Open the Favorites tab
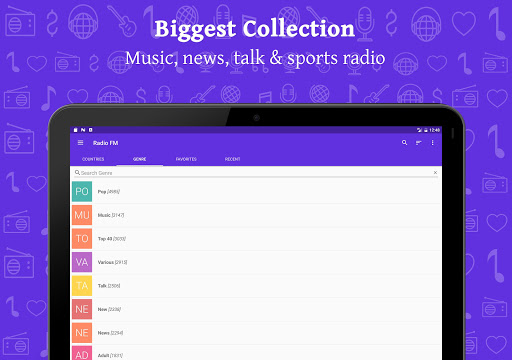The width and height of the screenshot is (512, 360). [x=186, y=159]
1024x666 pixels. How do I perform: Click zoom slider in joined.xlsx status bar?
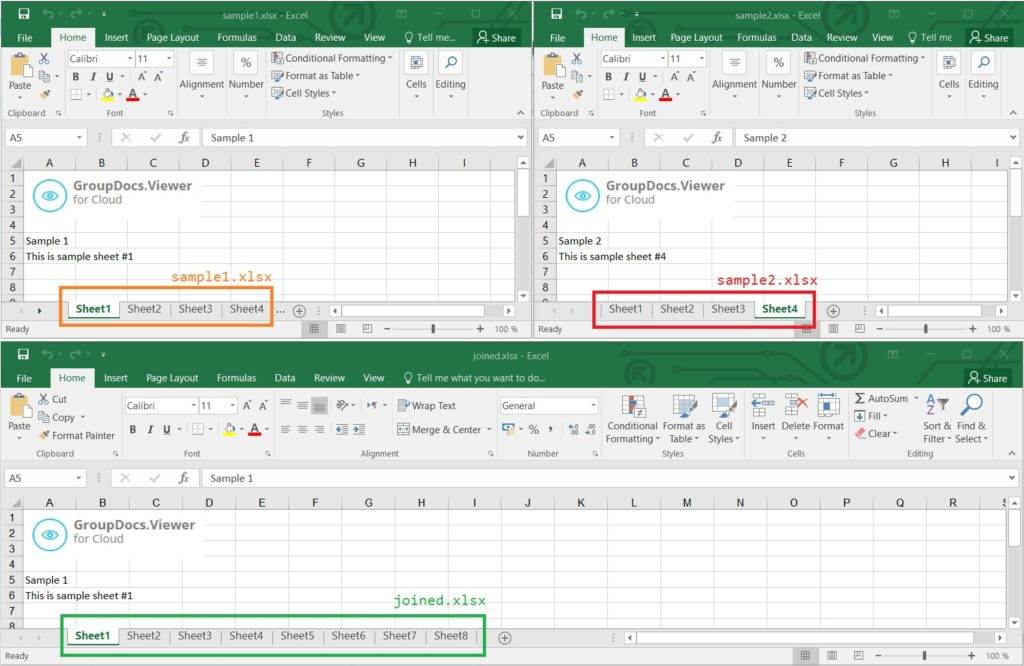(x=924, y=656)
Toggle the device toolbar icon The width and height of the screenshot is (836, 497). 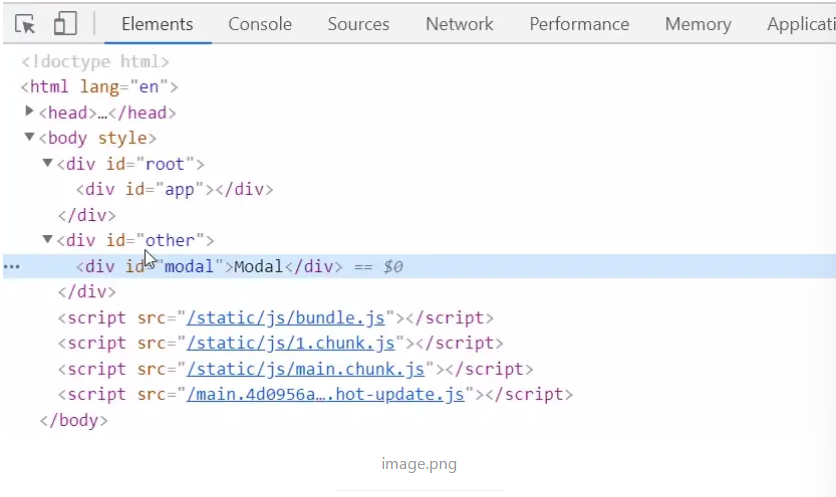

> Your objective:
Please return the records as they stand, word for word, with no pictures.

> Solution to this problem:
Open the Favorites tab
The width and height of the screenshot is (512, 360). [x=186, y=159]
1024x666 pixels. How do I perform: Click zoom slider in joined.xlsx status bar?
(x=924, y=656)
Toggle the device toolbar icon The width and height of the screenshot is (836, 497). 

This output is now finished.